For our purposes "rights to" come in two different variants. The first is a liberty right. Thus your right to roam is a liberty: you have no duty to anyone else not to roam and are therefore free to do it.

The second is a claim right. Claim rights consist in the duties of others. Thus your right to a living wage consists in the duty of certain others to pay you that wage.

Which form of right is the "right to be forgotten"? Clearly it is not a liberty. The forgetting or remembering is not done by the right holder but by others, and it makes no sense to speak of a "liberty to be forgotten".

If there is a right to be forgotten then it must be a claim right that imposes duties on others. But what duties does the right to be forgotten impose? The duty to forget, of course.

Now the extraordinary nature of this "right" reveals itself. A right to be forgotten would create duties in the most intimate spaces of our mind. It imposes limits on what we are permitted to remember and establishes claims about what we are required to forget. It is an attempt to regulate thought itself. When analyzed clearly, it is easy to see that there can be no such right.
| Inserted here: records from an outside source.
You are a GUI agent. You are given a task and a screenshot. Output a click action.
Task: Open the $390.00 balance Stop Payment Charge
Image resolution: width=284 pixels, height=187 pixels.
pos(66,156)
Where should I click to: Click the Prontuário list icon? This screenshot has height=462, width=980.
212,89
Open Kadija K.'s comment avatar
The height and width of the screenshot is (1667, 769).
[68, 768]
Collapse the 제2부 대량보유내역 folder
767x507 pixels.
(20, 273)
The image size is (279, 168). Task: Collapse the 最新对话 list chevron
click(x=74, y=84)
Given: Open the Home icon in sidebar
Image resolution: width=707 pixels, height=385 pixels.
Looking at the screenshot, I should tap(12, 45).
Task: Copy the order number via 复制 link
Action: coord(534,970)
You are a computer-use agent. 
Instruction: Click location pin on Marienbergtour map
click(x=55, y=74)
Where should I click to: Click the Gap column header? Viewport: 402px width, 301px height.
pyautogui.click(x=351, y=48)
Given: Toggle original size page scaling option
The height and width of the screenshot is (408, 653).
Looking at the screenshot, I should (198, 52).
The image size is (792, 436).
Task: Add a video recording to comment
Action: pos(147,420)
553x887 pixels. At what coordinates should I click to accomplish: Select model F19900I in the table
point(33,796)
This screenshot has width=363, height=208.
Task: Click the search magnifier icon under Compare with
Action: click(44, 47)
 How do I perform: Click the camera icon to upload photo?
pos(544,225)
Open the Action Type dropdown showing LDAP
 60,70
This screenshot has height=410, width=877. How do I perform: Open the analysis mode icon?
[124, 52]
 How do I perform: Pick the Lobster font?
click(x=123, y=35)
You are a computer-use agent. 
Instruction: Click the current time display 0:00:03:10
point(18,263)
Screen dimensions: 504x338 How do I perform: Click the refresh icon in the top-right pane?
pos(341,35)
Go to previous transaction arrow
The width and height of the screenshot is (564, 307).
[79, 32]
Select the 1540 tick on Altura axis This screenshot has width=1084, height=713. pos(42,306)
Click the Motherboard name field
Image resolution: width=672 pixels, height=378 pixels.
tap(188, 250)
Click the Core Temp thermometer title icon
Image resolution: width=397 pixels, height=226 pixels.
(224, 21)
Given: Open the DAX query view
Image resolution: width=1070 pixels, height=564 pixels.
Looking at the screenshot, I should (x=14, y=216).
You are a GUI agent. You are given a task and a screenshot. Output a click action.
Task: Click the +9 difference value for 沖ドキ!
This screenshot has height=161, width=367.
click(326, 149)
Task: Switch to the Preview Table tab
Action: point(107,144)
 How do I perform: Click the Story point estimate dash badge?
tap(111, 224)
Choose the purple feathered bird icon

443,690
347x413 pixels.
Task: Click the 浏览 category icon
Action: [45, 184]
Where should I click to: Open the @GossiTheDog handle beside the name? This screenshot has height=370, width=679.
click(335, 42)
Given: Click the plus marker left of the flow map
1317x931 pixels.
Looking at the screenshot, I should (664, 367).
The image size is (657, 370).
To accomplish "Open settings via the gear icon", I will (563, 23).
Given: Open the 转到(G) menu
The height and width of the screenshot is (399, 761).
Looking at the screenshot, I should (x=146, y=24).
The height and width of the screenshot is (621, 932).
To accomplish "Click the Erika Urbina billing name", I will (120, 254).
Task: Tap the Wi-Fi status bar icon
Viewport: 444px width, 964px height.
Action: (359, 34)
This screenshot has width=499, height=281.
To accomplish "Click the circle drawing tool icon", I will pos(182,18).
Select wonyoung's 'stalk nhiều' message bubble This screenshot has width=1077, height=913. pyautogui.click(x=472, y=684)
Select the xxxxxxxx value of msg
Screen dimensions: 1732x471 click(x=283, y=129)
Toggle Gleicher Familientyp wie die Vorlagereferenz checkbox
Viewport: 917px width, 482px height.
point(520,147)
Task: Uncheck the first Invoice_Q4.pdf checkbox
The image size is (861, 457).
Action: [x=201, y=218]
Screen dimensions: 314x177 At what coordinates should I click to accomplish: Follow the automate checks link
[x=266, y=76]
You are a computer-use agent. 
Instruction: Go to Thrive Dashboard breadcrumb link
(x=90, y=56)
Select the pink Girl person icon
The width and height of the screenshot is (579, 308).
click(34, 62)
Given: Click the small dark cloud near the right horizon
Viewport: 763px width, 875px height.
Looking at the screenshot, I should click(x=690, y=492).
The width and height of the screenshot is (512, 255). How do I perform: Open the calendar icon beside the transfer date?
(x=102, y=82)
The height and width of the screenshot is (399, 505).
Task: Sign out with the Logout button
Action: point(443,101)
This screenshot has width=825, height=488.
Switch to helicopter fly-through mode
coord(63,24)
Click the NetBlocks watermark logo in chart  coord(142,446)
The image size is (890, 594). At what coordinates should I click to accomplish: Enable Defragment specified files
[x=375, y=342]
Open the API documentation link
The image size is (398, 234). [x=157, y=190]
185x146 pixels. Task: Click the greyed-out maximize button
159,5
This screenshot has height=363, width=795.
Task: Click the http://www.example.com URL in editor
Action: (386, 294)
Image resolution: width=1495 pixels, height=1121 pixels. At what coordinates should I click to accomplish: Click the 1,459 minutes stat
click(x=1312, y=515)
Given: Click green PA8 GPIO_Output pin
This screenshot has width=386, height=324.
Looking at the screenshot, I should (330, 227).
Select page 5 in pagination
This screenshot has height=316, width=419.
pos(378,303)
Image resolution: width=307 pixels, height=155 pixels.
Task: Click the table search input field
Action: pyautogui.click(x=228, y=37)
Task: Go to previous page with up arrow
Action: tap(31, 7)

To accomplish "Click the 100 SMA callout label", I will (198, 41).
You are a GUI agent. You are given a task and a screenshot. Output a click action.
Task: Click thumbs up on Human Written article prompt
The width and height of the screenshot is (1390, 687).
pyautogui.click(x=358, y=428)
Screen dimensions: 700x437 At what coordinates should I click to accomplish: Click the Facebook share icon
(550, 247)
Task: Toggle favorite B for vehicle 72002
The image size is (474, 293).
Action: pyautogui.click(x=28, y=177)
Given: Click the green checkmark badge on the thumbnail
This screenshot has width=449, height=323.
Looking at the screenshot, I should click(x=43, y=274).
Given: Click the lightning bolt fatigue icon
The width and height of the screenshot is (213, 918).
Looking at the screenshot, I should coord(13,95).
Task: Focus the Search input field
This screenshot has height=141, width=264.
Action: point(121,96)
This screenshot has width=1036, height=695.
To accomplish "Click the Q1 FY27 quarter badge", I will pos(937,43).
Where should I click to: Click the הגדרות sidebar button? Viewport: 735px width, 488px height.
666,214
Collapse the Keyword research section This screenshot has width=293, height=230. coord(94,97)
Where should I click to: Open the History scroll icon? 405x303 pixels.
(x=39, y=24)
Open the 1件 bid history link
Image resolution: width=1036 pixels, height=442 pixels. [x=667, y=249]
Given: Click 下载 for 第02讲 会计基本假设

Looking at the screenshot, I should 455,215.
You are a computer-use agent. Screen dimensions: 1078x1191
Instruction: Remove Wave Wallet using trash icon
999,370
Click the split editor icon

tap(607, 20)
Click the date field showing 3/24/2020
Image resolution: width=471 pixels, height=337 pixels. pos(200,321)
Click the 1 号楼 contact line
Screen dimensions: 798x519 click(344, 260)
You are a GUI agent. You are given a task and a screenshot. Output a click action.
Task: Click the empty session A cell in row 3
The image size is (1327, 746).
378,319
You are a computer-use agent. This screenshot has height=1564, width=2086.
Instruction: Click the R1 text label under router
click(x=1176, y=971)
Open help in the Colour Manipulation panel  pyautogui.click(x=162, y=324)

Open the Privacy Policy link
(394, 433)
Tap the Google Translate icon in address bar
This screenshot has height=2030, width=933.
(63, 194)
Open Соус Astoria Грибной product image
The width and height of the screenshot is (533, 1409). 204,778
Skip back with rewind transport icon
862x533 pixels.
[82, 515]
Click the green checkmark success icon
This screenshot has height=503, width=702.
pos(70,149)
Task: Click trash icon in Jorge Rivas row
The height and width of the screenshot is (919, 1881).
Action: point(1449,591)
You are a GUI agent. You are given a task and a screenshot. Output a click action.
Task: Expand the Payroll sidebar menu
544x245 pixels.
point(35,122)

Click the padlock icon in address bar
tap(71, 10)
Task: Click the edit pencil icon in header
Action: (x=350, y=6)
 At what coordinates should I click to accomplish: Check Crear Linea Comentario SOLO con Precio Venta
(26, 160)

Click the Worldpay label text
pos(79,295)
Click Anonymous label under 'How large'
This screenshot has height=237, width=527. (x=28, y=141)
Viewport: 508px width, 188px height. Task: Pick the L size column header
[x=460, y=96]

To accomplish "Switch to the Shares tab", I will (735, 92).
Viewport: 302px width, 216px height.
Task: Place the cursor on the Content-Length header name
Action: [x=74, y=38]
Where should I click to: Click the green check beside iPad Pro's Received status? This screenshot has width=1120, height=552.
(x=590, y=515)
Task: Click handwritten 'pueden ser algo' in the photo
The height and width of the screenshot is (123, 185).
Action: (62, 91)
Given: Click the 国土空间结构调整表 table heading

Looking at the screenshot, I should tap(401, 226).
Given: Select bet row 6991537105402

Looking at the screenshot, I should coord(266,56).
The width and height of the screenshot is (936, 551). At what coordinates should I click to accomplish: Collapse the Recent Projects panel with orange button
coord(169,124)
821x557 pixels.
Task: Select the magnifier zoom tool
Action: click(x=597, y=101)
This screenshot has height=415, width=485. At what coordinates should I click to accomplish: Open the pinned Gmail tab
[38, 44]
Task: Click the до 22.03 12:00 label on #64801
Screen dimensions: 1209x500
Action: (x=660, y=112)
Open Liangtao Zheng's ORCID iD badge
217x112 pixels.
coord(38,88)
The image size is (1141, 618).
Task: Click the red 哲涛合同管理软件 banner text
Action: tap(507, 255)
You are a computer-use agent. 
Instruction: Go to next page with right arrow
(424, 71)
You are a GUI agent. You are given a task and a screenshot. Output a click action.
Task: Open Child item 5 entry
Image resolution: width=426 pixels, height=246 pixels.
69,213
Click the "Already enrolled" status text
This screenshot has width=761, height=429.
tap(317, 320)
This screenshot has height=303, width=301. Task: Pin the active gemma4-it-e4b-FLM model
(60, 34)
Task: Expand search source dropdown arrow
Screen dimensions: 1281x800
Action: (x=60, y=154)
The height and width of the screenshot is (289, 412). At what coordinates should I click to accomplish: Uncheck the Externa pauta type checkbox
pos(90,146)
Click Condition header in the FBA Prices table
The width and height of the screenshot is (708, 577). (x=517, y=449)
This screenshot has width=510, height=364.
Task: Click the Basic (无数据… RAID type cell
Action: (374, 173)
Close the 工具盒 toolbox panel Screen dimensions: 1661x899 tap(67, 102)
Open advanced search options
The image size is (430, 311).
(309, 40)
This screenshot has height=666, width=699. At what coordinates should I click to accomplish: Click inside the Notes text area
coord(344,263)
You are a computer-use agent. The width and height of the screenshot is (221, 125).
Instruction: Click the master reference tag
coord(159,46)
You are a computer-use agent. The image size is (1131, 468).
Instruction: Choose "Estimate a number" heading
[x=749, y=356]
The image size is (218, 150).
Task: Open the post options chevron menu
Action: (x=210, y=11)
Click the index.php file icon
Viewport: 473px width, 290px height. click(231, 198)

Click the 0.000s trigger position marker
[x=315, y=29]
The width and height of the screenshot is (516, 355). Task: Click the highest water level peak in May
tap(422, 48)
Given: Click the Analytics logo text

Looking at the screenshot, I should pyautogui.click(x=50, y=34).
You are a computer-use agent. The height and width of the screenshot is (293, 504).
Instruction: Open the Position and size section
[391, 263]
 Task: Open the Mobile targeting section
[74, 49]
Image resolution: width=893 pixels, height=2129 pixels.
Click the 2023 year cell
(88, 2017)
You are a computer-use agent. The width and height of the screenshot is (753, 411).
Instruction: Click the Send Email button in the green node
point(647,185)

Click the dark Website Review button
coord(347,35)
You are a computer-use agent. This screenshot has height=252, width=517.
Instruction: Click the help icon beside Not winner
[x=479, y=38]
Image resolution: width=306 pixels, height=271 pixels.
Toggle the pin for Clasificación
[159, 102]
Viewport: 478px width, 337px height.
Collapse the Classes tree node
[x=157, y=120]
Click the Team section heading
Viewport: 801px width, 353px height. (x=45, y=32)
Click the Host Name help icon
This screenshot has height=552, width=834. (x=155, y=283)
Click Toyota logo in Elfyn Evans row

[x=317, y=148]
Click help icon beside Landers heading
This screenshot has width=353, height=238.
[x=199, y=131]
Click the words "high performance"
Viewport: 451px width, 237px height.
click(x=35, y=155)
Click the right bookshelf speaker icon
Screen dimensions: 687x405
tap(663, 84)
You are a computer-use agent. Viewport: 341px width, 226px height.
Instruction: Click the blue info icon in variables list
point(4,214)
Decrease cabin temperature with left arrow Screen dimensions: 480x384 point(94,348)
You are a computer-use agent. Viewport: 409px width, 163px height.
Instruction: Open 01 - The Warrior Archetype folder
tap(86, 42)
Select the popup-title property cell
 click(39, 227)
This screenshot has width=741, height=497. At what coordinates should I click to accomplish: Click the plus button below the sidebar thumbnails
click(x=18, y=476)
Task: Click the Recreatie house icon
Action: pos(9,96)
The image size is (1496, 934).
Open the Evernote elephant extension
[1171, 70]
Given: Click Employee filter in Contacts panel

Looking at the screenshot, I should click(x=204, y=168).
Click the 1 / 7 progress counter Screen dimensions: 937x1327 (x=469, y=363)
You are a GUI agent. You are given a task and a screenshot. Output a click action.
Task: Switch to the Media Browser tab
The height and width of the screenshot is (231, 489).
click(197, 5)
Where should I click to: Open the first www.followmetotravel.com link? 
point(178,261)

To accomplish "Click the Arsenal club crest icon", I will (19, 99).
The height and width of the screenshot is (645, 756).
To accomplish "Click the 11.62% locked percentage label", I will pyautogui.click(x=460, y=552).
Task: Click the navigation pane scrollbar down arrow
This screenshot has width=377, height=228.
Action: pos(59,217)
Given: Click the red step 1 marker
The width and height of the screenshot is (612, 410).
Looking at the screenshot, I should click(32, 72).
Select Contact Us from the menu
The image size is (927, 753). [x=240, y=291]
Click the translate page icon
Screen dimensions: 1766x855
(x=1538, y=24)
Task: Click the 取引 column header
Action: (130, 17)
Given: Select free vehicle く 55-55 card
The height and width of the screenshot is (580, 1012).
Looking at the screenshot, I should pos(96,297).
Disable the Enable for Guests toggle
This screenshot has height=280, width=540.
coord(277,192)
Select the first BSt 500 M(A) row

Now of course the European courts do not seek to create legal accountability for thought (not even the totalitarian regimes of the 20th century attempted that). Instead the law requires Google to have a process to remove certain documents from its search results that european citizens would rather have forgotten.

In this sense one might think that the phrase "the right to be forgotten" is a little more than an alarmist misnomer. We should rather talk of a "right to have no longer relevant documents removed from public search".

But the problem cannot be so easily evaded. The more mundane claims regarding documents and search are supposed to be explained and supported by the deeper and more intuitive right. Why should Google remove documents that violate no laws against liable, defamation or hate speech? Because there is a right to be forgotten!

But there is no right to be forgotten. There is not even a right to be remembered fairly. This is for the simple reason that thought is free. We reject the notion that what we remember, and what we forget, can ever be subject to moral or legal constraint.